あと、多分ちょうど僕たちが社会に出たタイミングに転換期があった気がしていて。僕らが学生時代の時は、グラフィックデザイナーとしてはJAGDAやADCで賞をとることが目標、みたいな雰囲気があったんですが、卒業する頃には「本当にそうなのかな?」っていう感覚はあったと思います。賞に対して僕自身は肯定も否定もないんですが、賞をとることや理想のデザイナー像についての考え方には大きな変化があるのかなと。

――賞をとることで、デザイナーとしての「個」を確立することだけが理想ではないという考え方に変化しているのかもしれないですね。NEW結成時に、個人での活動もしていきたいというのが4人ともあったということでしたが、みなさんは、いちデザイナーとしての「個」のあり方についてはどう思いますか?

山田:僕は以前の会社の社長から、世の中で必要とされるためには「個」を大切にしなくちゃならないことを学んだので、みんなが抱えているような葛藤はもともとなかったですね。

藤谷:僕は、僕自身が個を出すというよりも、デザイナーである僕たちに仕事を依頼してくれるさまざまな立場の方の「個」に対して、きちんと応えていけるようなデザイナーになりたいと思っています。それは会社の仕事でも、NEWのプロジェクトでも同じですね。

坂本:もともと僕はあまり個性がない人間だと思っていて、その都度どうすればいいいのかを考えながらデザインすることを、会社でもNEWでも分け隔てなくやってきている感覚があります。でも、いまはデザインも簡単にできるようになってきているので、なんでもできることは逆によくないのかなと思っていて、それが僕の課題でもあります。

沖田:私はどちらかというと「個」をすごく大切にするタイプかもしれません。坂本の言うように、すべてに対して優等生的なデザイナーはこれからの時代、生き残っていけないように感じていて……。

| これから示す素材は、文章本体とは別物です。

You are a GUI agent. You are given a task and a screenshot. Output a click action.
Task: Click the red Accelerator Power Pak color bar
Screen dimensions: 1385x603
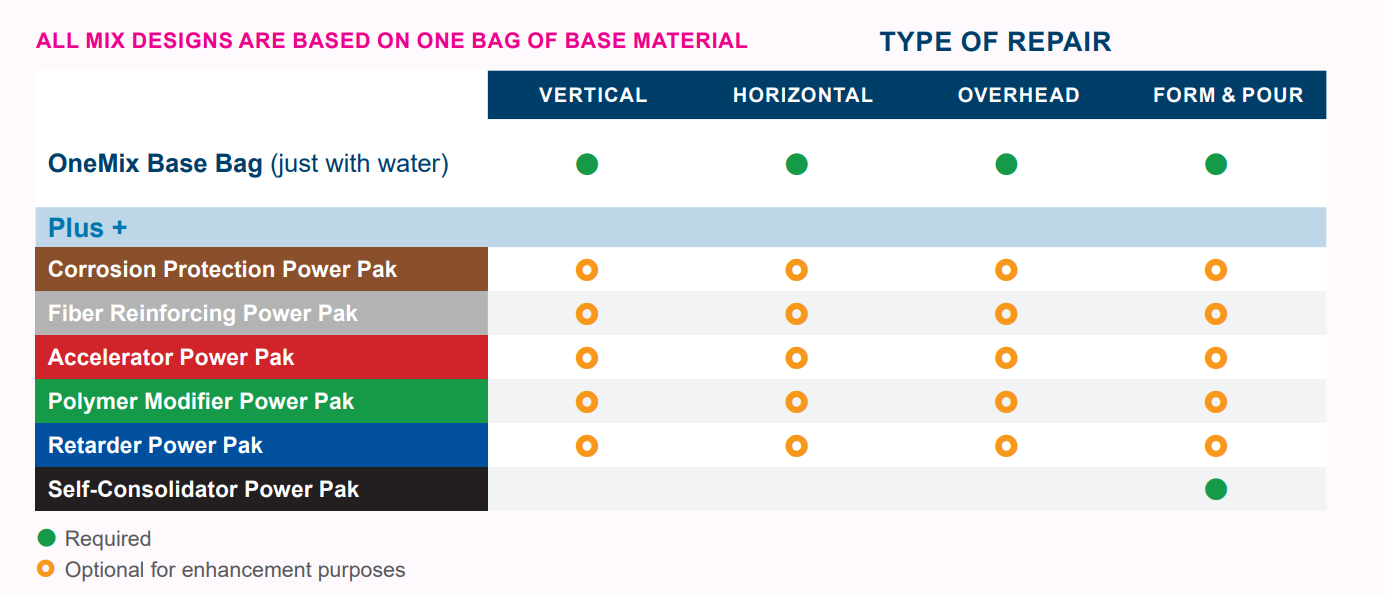(261, 357)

たとえば、作品を見たときに「この人のデザインだ」とわかることがデザイナーとしていいかどうかは時と場合によると思いますが、私はそういうデザイナーがいてもいいんじゃないかなと思うようになりました。自分ができることと自分にしかできないことを足し引きしながらバランスが取れるいまの環境に身を置けているのは、本当によかったと思います。

消費されないための新しい価値を目指して

――あらためて、会社ならではの仕事とNEWでしかできないプロジェクト、それぞれのバランスについて、今後デザイナーとしてどのように向き合っていきたいと考えていますか?

坂本: NEWの方が裁量も大きくて、ある程度好きなことができるという点では、デザイナーとしての幸福度は大きいと感じています。案件の規模でいうと、会社の仕事の方が予算がつく分大きくて、そういう意味ではできることの自由度はそちらの方が高かったりもしますが、自分の実力次第だと考えて仕事ができるNEWでは、あとは自分が頑張るだけだなと考えて取り組んでいきたいなと思います。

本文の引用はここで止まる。